Rewrite the lines that begin with the one containing "Given: Toggle the 柱 bar display mode" and continue through the last line, swapping "Open" for "Expand" and changing nothing else. Leave the pictures out.

— start of Supplied data —

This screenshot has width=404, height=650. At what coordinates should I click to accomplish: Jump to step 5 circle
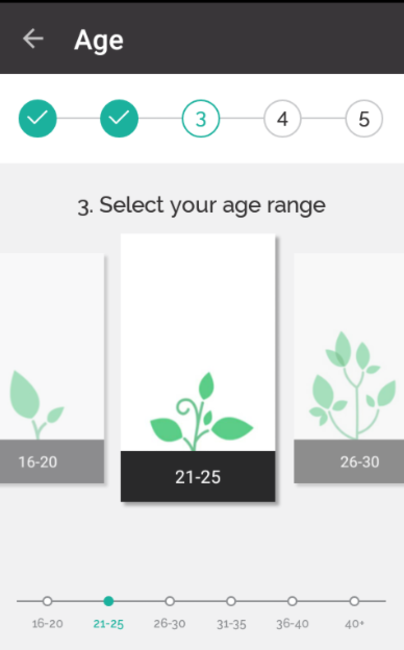click(364, 119)

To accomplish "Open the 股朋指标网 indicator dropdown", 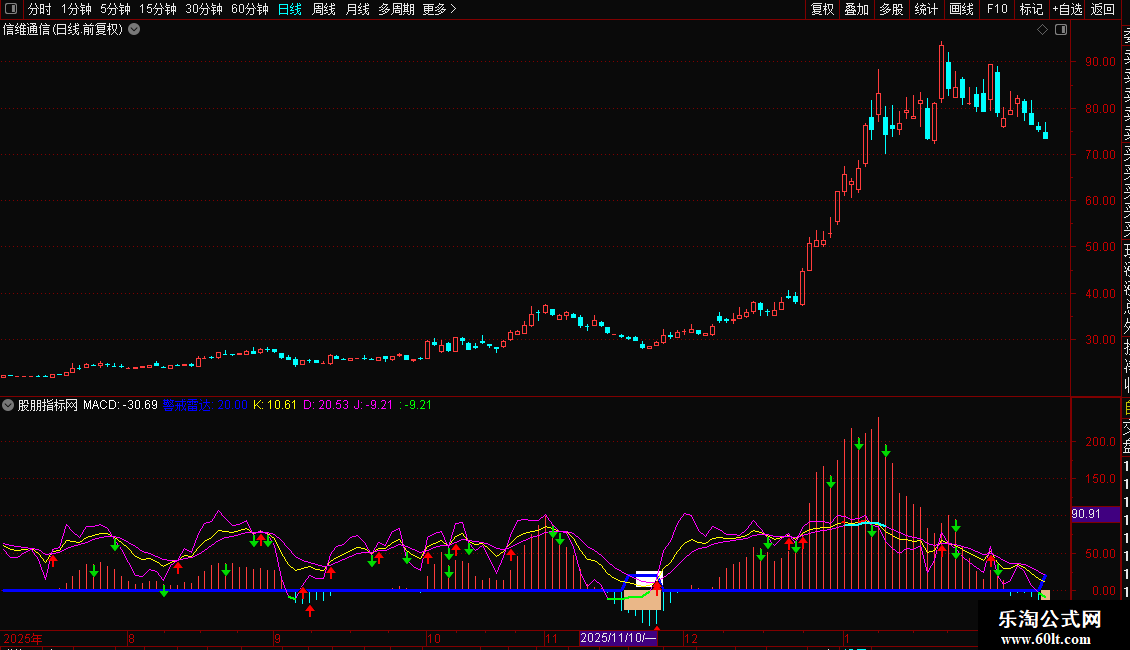I will click(9, 405).
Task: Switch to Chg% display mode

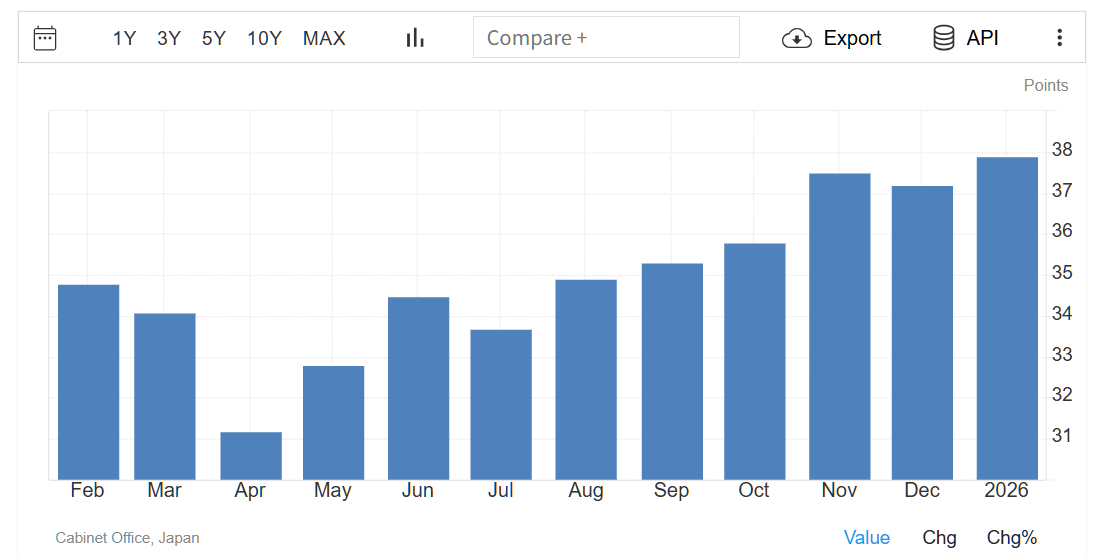Action: click(x=1012, y=538)
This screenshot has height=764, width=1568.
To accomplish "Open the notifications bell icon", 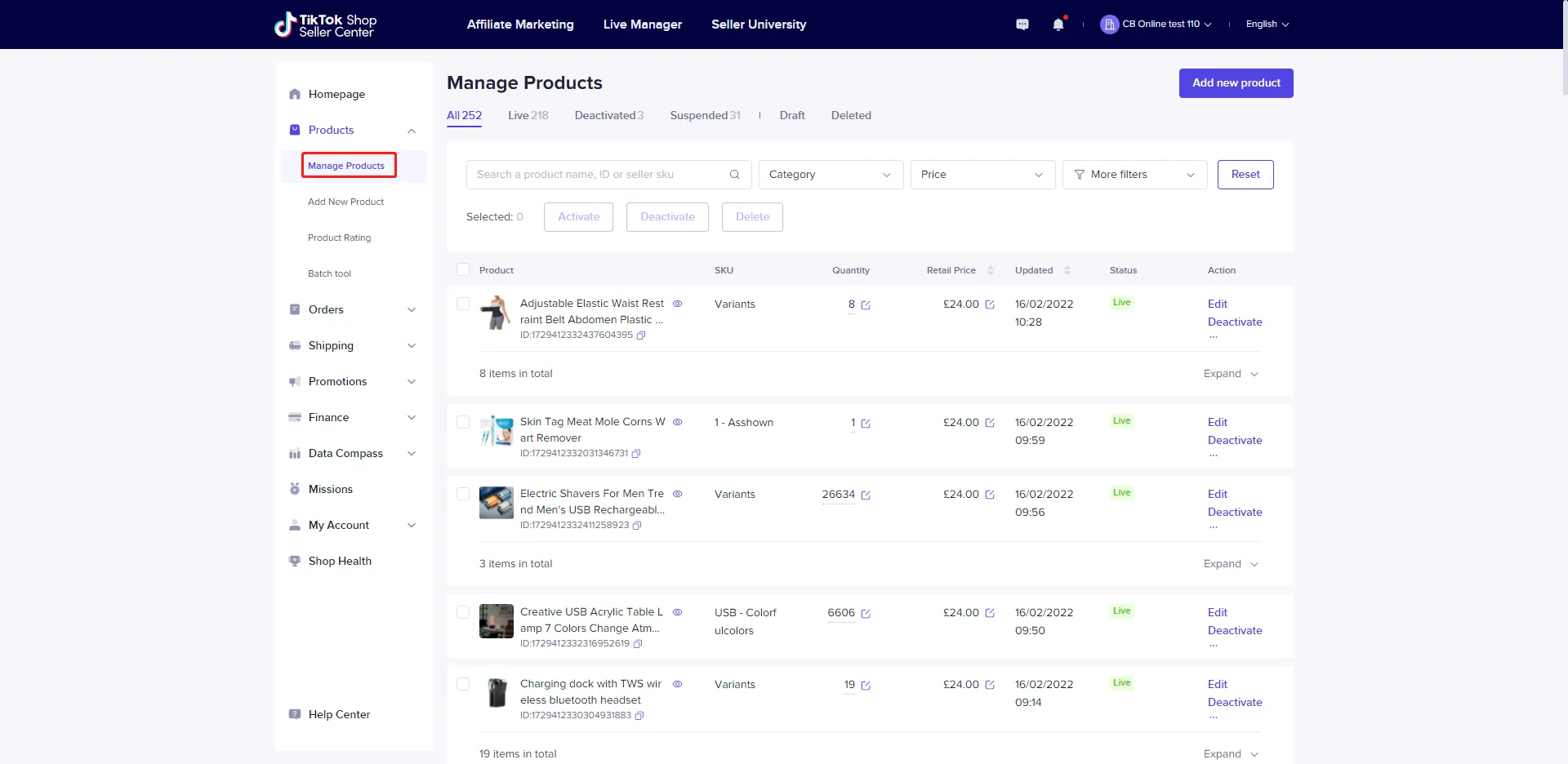I will point(1058,24).
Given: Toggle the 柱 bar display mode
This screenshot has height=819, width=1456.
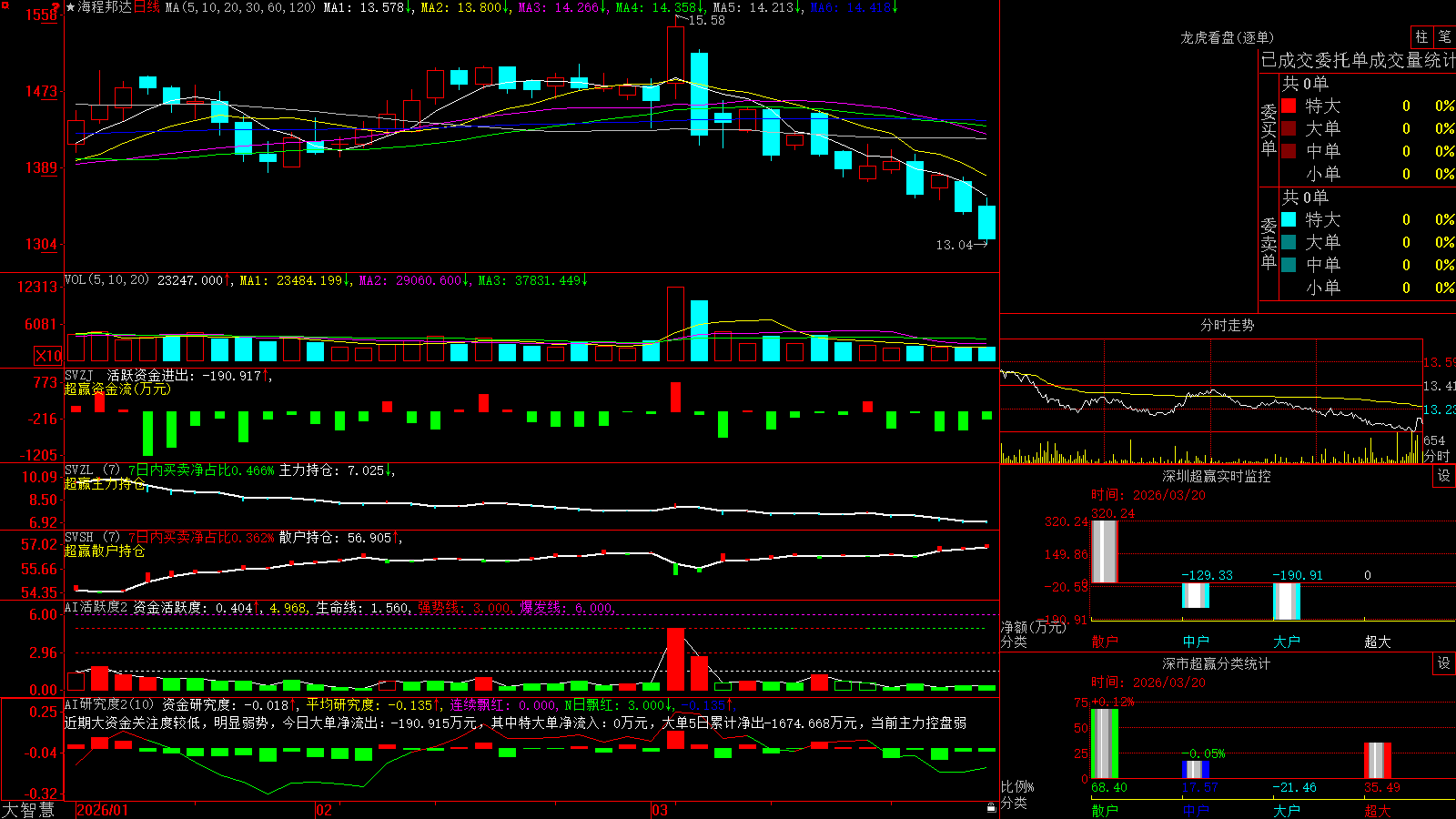Looking at the screenshot, I should point(1421,36).

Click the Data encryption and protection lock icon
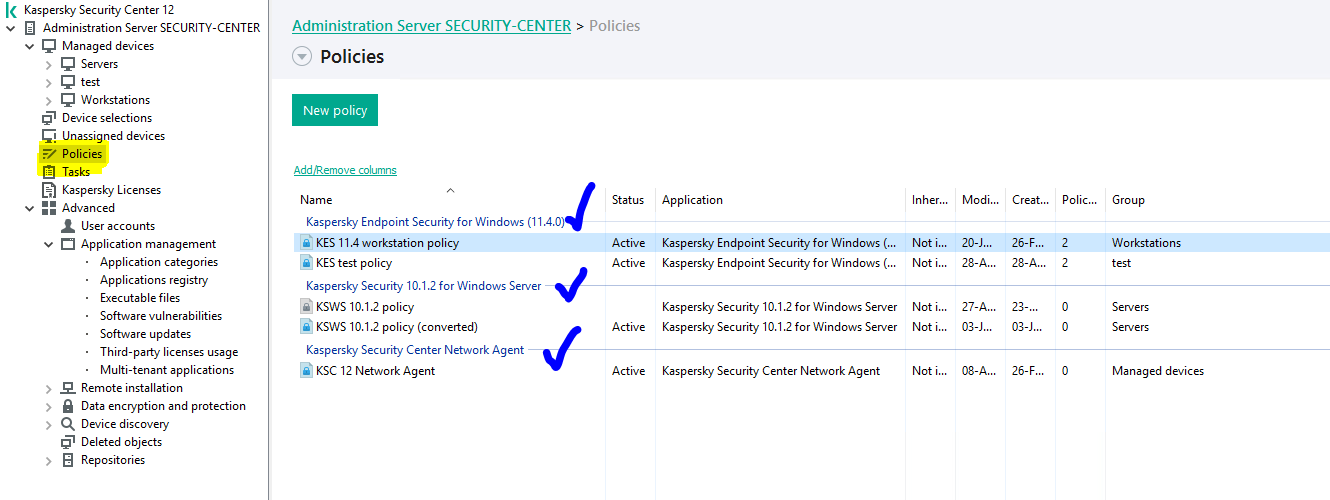click(68, 406)
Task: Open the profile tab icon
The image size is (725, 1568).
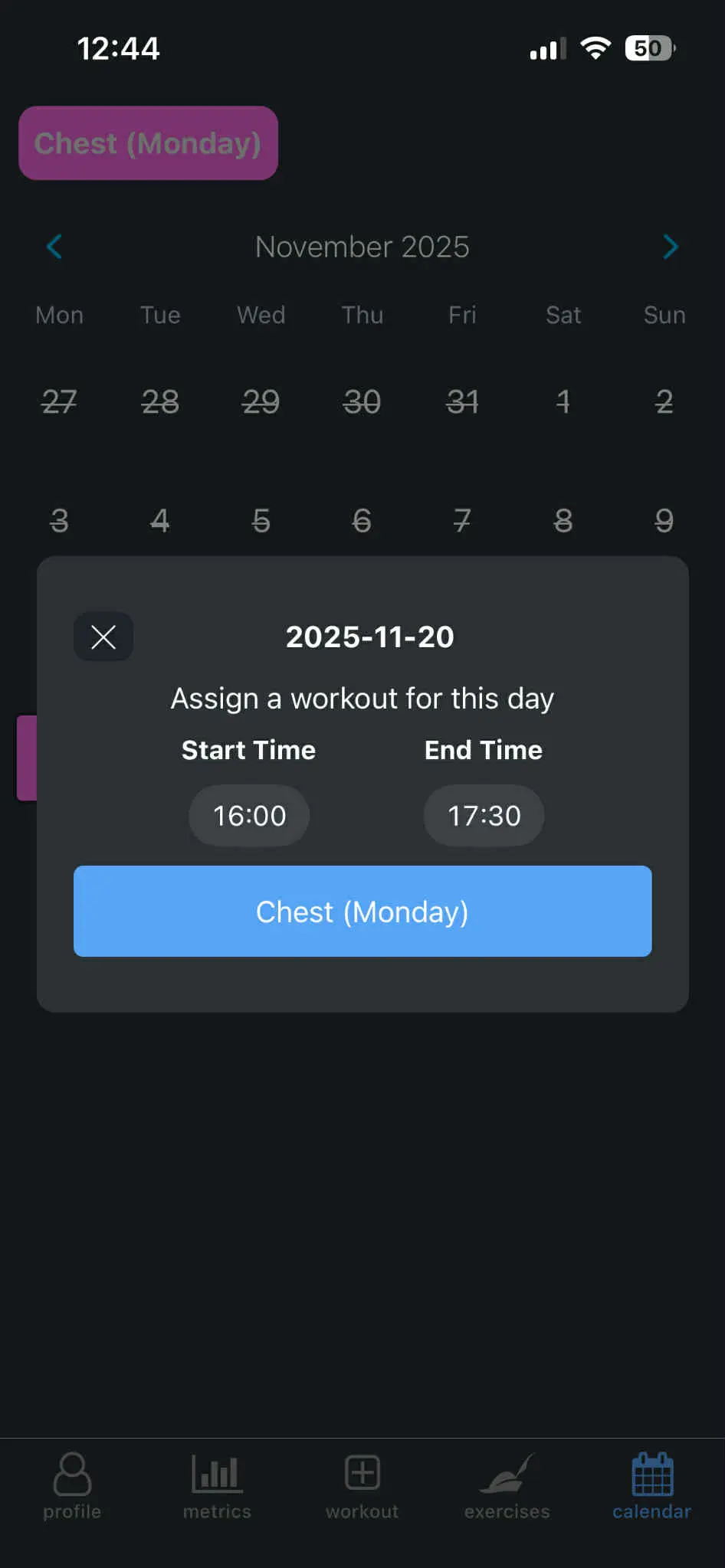Action: [x=72, y=1473]
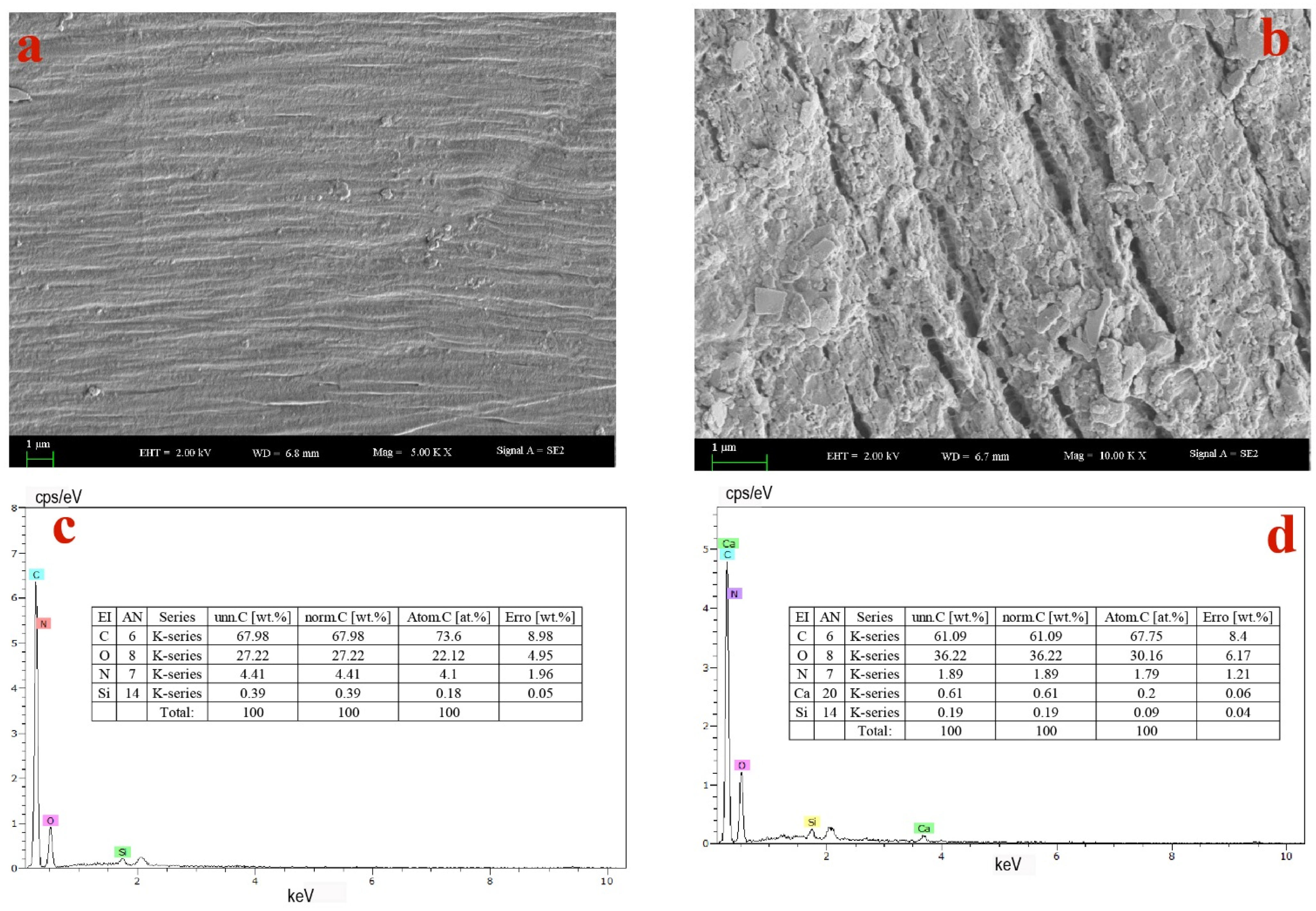Click the green Si peak label in spectrum c
The height and width of the screenshot is (911, 1316).
122,852
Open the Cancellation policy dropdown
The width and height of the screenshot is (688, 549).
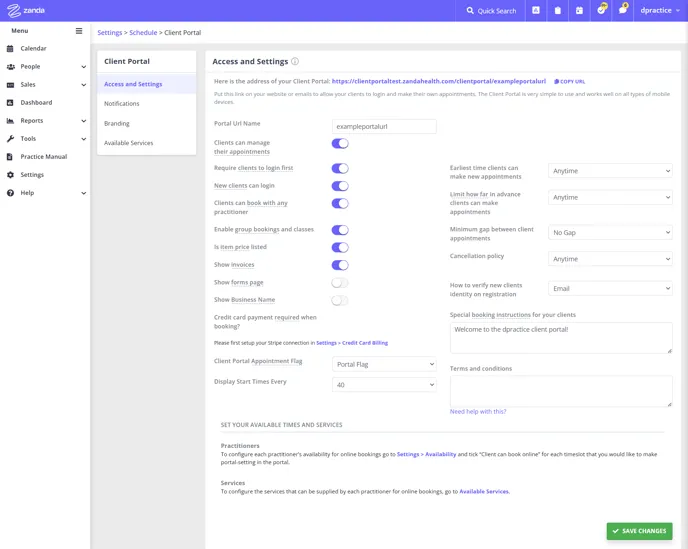tap(610, 259)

— end of Supplied data —

## Exercise response:
Given: Toggle the 柱 bar display mode
This screenshot has height=819, width=1456.
Looking at the screenshot, I should point(1421,36).

Click the Data encryption and protection lock icon
click(68, 406)
Task: Expand the profile tab icon
The image size is (725, 1568).
Action: [x=72, y=1473]
Click the green Si peak label in spectrum c
The height and width of the screenshot is (911, 1316).
122,852
Expand the Cancellation policy dropdown
The width and height of the screenshot is (688, 549).
tap(610, 259)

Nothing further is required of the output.